Opened 13 years ago
Closed 13 years ago
#19033 closed defect (bug) (fixed)
Problem with Hebrew letter "Nun" hiding search results
Reported by: | shirgans | Owned by: | |
---|---|---|---|
Milestone: | 3.4 | Priority: | normal |
Severity: | critical | Version: | 3.2.1 |
Component: | I18N | Keywords: | has-patch needs-unit-tests dev-feedback |
Focuses: | Cc: |
Description
In the hebrew installation, when trying to search to website for words with the letter Nun ( נ ), no results found.

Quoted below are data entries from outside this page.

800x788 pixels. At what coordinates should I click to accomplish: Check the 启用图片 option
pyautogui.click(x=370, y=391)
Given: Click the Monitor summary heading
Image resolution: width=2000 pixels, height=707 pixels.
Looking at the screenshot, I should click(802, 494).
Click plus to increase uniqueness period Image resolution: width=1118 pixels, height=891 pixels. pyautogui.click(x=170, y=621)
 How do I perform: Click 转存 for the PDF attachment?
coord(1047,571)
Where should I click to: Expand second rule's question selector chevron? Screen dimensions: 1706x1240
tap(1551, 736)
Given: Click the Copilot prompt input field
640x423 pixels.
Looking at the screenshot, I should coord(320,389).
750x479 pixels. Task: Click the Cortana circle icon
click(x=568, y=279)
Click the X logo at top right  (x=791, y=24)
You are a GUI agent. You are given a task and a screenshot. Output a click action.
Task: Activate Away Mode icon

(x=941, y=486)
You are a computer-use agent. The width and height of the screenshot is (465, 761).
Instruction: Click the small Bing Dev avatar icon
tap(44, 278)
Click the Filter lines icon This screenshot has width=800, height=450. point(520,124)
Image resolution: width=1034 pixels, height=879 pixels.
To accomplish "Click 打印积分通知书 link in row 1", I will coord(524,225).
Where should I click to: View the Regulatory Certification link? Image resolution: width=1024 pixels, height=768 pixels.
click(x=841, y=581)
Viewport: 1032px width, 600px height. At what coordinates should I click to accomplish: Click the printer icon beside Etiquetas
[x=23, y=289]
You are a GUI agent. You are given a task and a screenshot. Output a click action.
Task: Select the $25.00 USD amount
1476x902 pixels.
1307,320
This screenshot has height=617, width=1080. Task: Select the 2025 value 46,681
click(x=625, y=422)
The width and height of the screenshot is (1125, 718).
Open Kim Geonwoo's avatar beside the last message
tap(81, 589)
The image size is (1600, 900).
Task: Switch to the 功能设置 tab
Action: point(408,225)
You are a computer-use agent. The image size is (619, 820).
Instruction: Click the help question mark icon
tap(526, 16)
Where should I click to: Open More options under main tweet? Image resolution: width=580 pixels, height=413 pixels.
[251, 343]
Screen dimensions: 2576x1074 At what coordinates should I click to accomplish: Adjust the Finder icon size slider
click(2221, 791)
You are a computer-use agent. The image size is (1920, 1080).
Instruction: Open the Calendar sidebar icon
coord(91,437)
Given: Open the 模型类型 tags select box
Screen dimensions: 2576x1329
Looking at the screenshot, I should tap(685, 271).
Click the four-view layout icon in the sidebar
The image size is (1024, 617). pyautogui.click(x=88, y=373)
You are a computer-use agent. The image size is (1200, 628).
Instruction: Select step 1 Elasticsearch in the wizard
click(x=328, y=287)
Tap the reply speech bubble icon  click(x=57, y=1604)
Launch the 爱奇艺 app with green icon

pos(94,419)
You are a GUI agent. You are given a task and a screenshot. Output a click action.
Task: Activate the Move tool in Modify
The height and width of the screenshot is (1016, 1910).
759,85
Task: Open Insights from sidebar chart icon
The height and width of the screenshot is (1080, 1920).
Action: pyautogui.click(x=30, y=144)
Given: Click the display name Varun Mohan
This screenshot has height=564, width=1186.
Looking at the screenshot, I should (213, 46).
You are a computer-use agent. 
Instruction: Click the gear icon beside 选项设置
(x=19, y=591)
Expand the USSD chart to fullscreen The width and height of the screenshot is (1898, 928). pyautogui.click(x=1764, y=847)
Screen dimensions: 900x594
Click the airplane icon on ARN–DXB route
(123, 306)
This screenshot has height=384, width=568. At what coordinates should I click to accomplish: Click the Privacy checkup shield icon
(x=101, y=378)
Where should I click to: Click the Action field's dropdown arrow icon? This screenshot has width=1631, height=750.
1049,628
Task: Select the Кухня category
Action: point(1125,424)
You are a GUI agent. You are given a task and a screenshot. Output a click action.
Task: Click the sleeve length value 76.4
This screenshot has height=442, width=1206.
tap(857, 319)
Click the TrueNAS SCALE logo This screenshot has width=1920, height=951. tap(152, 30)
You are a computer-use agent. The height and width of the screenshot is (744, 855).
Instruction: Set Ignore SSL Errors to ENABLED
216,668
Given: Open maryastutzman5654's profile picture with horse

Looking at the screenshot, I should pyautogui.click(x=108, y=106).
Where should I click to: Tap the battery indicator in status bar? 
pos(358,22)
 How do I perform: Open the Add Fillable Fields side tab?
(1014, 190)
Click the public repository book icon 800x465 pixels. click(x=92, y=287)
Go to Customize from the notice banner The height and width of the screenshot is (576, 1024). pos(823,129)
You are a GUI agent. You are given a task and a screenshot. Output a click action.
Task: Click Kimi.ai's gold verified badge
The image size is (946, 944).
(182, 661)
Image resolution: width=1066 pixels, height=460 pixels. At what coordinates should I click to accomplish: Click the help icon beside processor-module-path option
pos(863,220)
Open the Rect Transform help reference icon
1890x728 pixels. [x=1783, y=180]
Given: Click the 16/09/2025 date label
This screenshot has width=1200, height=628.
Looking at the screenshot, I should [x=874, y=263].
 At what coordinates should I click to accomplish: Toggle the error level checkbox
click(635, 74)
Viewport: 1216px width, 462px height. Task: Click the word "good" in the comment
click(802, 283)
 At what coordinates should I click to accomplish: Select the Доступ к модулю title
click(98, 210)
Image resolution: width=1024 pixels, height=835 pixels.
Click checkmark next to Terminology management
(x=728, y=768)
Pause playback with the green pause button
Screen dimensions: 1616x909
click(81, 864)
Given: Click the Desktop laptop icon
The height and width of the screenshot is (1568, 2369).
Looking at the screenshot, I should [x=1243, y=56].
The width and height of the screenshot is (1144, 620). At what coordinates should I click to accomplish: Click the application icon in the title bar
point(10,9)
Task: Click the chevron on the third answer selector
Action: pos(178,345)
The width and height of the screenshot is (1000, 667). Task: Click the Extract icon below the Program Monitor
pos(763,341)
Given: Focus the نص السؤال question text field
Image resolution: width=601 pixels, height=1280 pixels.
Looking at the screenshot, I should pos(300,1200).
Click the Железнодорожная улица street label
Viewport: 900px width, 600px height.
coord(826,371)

There was a related problem on an earlier version of wordpress with the same letter, please see ticket here:
http://core.trac.wordpress.org/ticket/11669
Please try to search on this site, the words (נתן, קושניר, אנטולי) which all has the letter נ . no results found, while all names are appears in the site.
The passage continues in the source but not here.